- What is asked: Convert the rows from the line with "Where should I" up to and including the line with "coord(796,430)" into a Markdown table with the columns n and Line, numbering each row and skipping blank lines. Leave the pictures out of the table.

─── Records for the exercise ───

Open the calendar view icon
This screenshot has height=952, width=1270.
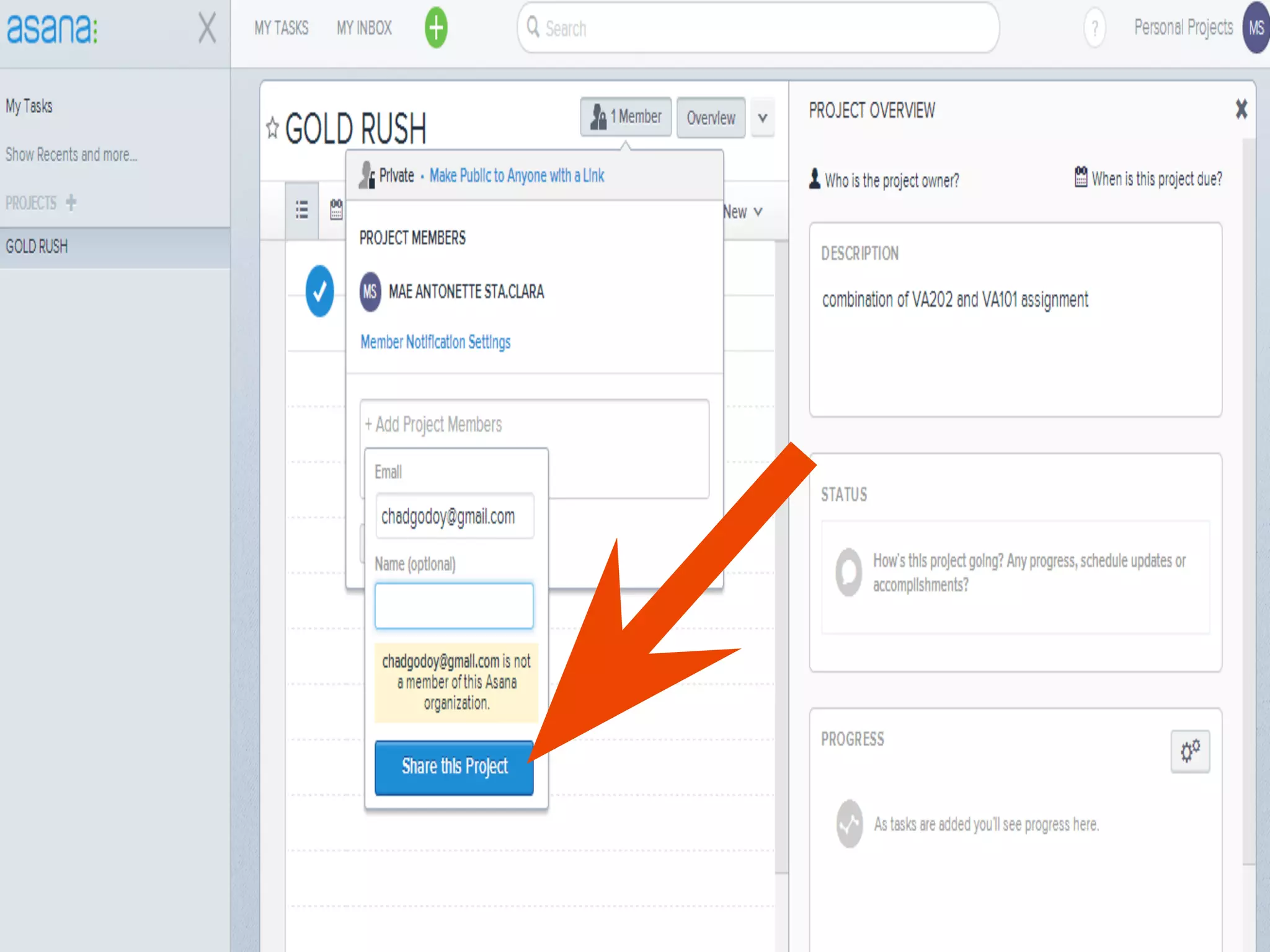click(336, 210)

───
─── Records for the exercise ───

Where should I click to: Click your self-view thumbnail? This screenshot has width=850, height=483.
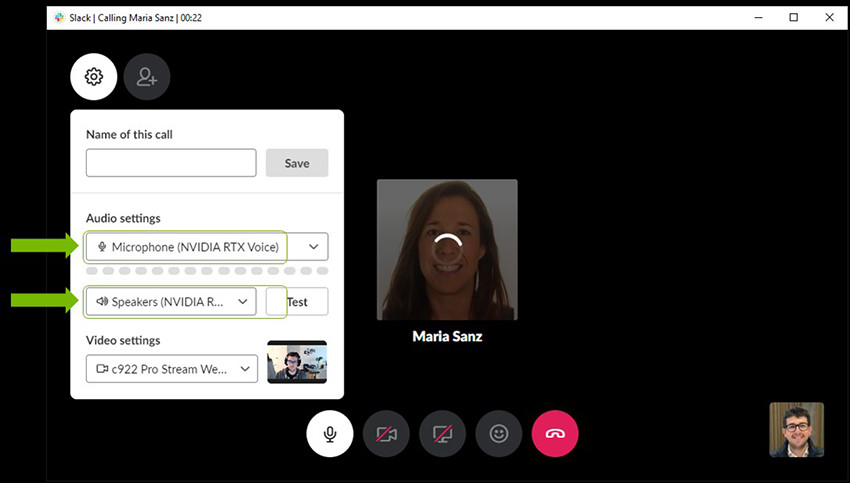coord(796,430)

───
─── Records for the exercise ───

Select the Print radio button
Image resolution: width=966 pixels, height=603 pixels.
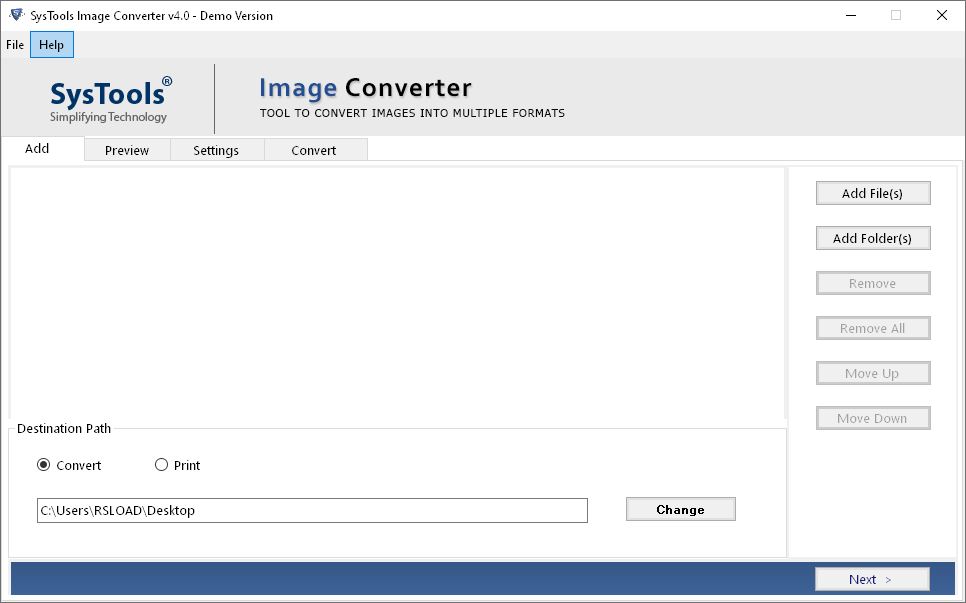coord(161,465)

───

- Completed exercise:
| n | Line |
|---|---|
| 1 | Where should I click to: Click your self-view thumbnail? This screenshot has width=850, height=483. |
| 2 | coord(796,430) |